→ **Information**:
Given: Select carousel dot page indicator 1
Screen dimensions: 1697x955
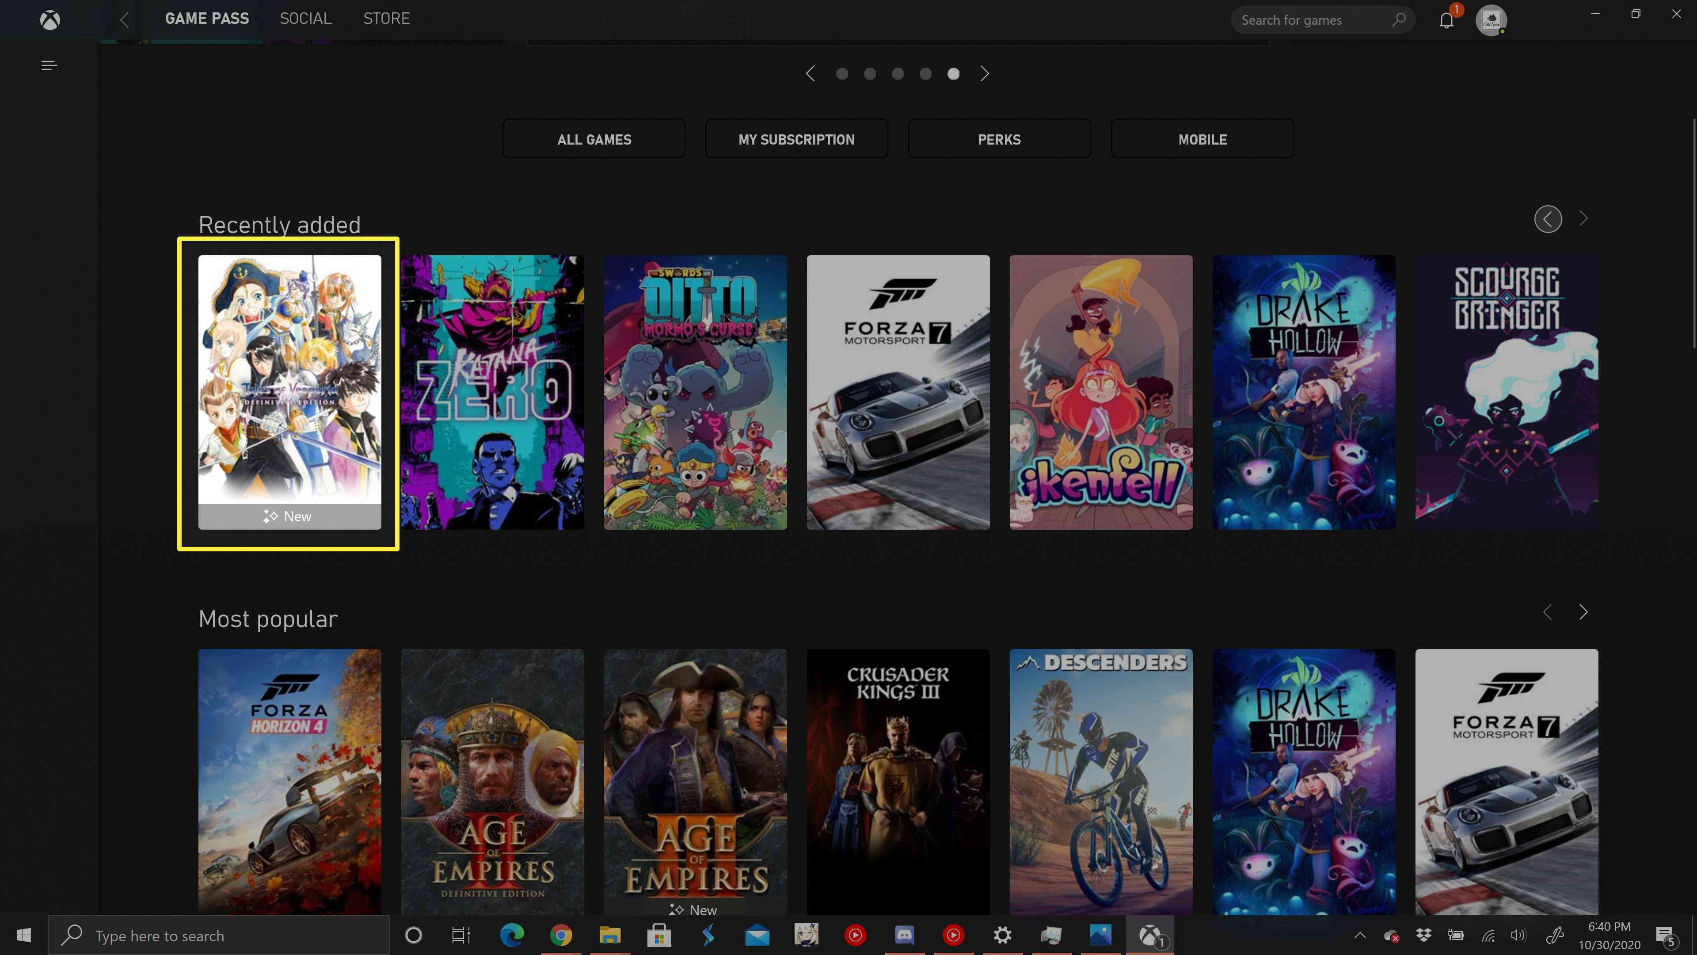Looking at the screenshot, I should point(841,72).
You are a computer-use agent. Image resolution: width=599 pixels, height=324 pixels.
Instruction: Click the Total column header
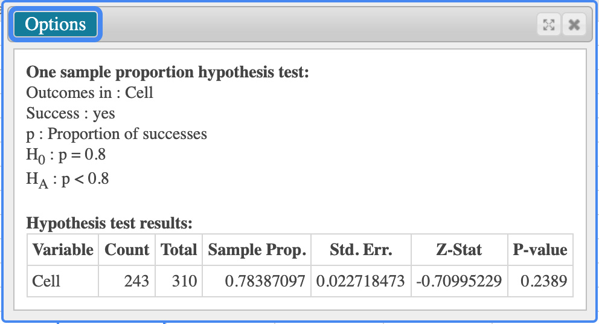point(179,250)
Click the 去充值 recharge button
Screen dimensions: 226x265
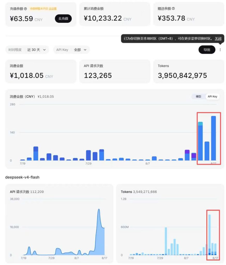click(63, 19)
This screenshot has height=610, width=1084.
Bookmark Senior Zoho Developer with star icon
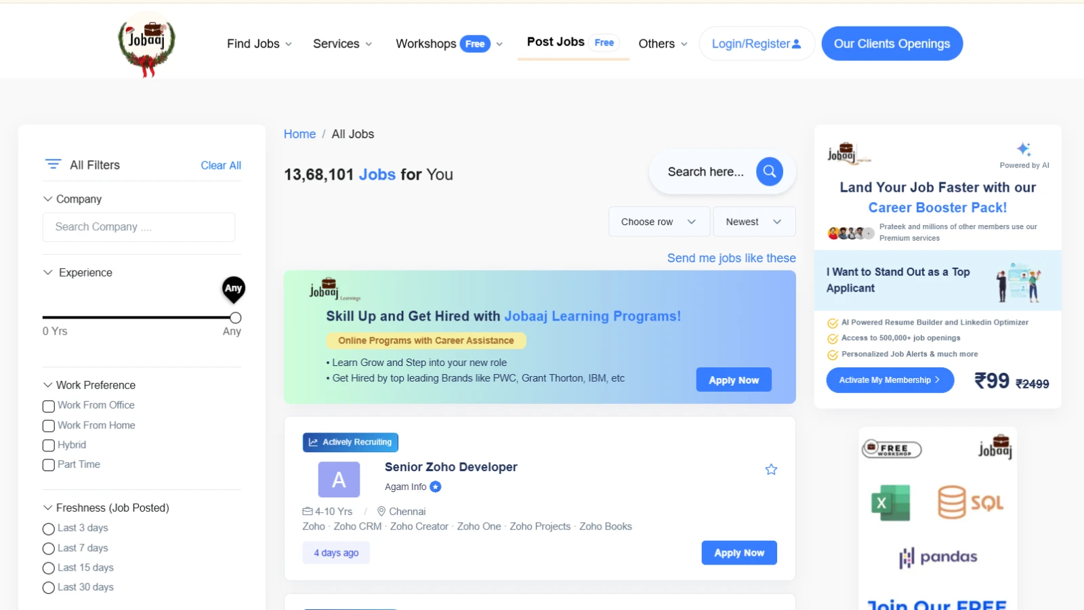771,469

→ **Task details**: Transcribe each line of the material above verbatim, but do not include the images.

→ **Completed exercise**:
Given: Select carousel dot page indicator 1
Screen dimensions: 1697x955
Looking at the screenshot, I should point(841,72).
You are a computer-use agent. Image resolution: width=599 pixels, height=324 pixels.
Instruction: Click the Total column header
point(179,250)
Click the 去充值 recharge button
Screen dimensions: 226x265
click(63, 19)
This screenshot has height=610, width=1084.
Bookmark Senior Zoho Developer with star icon
771,469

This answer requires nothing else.